# Stage 1

The goal of this stage is to indicate the index of the training set which is not an outlier. In other words, we do not want to include any outlier observation in the training dataset when we fit our true model. This is actually debatable as there are two opposing sides of this. One, we are not sure which training dataset is an outlier and which one is not. By removing more and more observation that we deemed as an outlier, it causes our model to be less robust as we are not allowing the model to learn about extreme cases. However, if we fail to remove true outlier, our model will be misguided.

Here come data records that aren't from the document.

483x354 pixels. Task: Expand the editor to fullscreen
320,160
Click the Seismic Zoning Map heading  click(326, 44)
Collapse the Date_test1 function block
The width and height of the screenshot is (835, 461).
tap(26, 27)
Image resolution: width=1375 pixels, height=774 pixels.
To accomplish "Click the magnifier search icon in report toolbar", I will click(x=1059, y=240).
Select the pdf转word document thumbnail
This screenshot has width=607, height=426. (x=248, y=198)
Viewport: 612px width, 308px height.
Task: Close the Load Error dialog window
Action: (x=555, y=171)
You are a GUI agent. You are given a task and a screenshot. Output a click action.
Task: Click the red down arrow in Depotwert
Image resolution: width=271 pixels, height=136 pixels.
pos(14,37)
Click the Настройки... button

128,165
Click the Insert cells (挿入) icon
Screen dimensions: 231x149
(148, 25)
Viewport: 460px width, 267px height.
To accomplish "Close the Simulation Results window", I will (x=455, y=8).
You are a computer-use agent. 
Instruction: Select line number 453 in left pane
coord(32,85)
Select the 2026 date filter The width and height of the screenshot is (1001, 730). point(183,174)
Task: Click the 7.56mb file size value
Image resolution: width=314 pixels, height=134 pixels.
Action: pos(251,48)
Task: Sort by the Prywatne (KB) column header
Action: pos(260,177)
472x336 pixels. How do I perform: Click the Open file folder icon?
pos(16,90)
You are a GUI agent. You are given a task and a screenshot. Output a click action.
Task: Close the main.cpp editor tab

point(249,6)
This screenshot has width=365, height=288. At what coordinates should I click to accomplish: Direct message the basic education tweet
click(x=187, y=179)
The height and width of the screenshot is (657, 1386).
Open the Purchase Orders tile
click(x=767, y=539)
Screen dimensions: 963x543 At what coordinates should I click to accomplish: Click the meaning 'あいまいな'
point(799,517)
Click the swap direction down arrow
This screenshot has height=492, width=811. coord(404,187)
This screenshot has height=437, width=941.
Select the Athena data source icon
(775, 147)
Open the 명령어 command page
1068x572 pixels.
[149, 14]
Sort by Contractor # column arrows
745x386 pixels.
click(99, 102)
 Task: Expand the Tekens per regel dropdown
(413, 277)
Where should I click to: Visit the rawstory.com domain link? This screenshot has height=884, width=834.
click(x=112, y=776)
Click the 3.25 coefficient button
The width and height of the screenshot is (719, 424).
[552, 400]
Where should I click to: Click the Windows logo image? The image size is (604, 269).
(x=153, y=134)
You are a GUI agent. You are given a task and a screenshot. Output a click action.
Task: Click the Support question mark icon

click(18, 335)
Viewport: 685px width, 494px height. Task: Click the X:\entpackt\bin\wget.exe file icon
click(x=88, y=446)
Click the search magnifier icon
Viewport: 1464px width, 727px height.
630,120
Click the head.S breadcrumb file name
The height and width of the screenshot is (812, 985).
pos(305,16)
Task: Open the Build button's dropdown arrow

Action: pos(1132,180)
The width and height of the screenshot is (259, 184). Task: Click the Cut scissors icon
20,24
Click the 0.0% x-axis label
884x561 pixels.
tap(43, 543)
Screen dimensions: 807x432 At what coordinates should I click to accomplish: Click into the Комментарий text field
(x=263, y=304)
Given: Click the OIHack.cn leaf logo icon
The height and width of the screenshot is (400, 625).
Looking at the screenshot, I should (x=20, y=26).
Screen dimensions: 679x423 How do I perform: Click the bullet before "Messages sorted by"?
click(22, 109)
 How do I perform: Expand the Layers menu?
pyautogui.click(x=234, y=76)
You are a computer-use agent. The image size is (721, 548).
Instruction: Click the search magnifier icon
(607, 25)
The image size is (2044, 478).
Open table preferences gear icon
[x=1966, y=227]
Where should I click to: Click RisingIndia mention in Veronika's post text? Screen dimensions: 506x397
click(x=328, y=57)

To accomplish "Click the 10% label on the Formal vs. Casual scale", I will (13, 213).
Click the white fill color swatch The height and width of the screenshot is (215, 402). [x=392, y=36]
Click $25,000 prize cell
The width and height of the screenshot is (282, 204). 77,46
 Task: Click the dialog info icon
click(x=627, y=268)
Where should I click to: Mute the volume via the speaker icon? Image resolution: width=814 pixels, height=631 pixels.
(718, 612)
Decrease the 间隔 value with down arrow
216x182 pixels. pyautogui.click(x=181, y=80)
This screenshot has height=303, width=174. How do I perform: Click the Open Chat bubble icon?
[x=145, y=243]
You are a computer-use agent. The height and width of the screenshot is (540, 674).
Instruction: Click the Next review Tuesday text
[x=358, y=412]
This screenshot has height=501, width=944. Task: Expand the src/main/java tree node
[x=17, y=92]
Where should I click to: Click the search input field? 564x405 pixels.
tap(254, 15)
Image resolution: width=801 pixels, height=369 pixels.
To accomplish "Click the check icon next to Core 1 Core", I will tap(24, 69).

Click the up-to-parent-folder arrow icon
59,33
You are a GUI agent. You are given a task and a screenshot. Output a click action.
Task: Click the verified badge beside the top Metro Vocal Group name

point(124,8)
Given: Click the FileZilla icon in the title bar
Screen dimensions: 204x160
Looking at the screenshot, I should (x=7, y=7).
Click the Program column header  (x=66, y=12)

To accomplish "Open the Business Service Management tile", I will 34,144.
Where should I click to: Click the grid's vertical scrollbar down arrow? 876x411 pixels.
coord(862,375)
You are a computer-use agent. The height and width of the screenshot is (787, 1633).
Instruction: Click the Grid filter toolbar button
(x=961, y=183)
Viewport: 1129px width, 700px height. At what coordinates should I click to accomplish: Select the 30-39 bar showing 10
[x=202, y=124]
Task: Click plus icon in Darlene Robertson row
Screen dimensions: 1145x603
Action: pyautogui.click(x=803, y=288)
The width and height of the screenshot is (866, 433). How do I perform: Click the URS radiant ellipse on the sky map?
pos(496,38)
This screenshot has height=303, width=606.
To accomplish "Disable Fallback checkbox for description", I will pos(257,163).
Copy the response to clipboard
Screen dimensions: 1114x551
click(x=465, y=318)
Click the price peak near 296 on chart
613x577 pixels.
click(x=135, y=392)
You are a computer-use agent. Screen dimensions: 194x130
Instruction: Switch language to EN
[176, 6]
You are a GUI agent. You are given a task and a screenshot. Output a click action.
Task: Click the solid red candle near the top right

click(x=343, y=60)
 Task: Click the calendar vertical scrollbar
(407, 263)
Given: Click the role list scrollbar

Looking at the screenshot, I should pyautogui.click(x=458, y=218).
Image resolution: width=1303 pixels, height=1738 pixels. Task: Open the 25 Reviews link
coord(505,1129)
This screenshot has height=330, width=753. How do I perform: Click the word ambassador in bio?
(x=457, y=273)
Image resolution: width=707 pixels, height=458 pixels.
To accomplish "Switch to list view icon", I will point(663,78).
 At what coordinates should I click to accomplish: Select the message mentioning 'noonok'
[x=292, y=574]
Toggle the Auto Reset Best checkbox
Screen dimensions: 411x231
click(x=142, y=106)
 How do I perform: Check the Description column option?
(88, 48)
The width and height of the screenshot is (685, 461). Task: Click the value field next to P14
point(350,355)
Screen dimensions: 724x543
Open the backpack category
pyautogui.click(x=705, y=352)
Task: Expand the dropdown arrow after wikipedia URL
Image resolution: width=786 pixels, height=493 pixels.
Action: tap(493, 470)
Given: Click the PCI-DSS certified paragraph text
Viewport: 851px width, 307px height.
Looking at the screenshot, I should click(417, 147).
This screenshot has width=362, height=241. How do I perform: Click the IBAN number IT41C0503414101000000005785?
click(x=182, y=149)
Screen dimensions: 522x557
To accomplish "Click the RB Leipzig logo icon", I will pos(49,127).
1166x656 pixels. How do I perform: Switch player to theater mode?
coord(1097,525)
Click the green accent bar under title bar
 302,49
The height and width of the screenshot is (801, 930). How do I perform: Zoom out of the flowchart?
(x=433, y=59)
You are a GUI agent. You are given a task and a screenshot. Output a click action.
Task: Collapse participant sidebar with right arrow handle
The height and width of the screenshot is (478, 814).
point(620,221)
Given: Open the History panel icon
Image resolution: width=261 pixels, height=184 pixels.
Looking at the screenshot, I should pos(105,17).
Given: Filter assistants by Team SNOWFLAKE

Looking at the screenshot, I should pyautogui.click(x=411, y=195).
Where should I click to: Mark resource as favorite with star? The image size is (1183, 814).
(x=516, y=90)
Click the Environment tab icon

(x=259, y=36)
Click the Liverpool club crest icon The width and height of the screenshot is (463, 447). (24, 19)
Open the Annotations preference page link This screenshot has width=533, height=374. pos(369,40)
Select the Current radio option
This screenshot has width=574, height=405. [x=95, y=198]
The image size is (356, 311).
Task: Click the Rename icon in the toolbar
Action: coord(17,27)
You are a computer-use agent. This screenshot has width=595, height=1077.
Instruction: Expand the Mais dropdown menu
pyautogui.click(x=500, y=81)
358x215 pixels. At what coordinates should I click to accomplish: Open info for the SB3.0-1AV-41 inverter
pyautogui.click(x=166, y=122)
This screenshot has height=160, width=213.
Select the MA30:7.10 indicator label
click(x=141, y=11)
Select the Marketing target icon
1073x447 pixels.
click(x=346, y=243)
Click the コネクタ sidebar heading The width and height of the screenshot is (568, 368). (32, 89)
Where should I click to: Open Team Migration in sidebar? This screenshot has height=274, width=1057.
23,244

The other points that I would like to highlight over here is the methodology in determining outliers. Even though it seems weird that I am fitting a model, and then using the predicted values of the model to determine whether it is an outlier (if my prediction is far way off from the true value), it is commonly used in Kaggle community and I want to try it out! Furthermore, it is quite shortsighted to remove the observation based on a single covariate (i.e Log straight traj length vs true trajlength) because there might be other factors that we do not take into account.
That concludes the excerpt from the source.